▶ [WHAT YOU WILL DO]
After locating the line with "The width and" in the entries below, set down exactly that line and each one after it to the end, skipping pictures.

▶ [RECORDS SUPPLIED]
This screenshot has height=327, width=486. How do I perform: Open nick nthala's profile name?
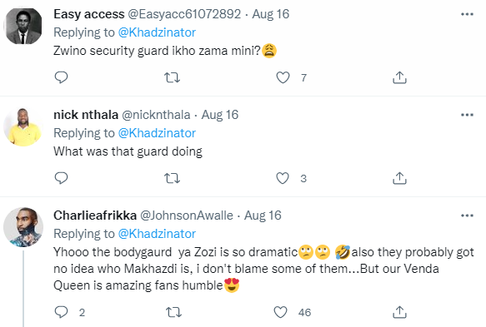pos(86,115)
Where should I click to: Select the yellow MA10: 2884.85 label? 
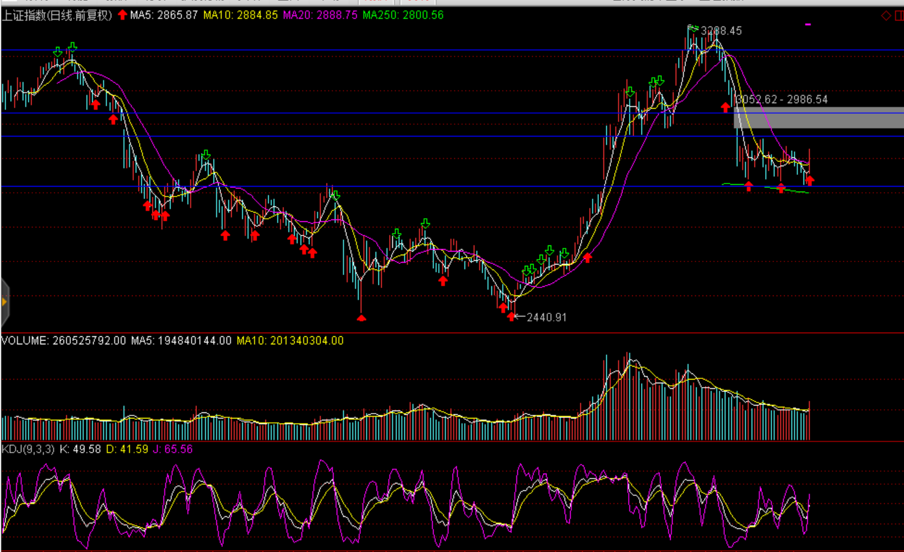(x=240, y=15)
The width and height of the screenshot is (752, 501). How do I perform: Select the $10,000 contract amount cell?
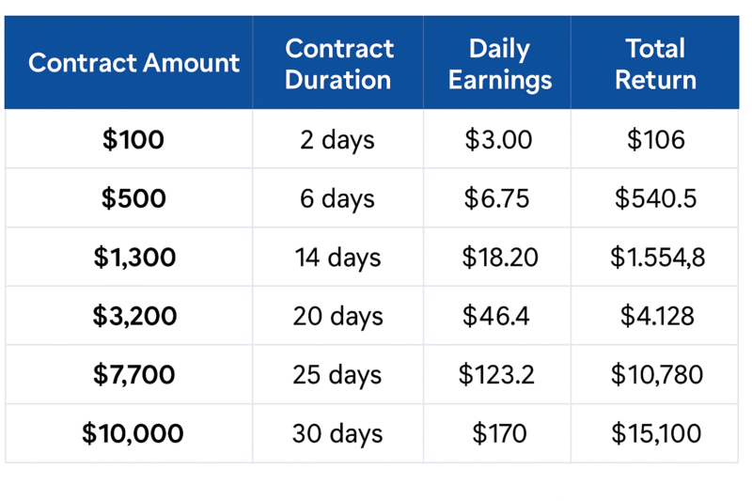[x=133, y=433]
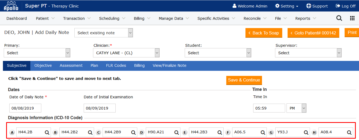Click lookup icon in diagnosis C field
The height and width of the screenshot is (140, 359).
point(133,132)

▶ [SOLUTION]
The width and height of the screenshot is (752, 501). How do I perform: Select the $10,000 contract amount cell?
[x=133, y=433]
Click lookup icon in diagnosis C field
The height and width of the screenshot is (140, 359).
point(133,132)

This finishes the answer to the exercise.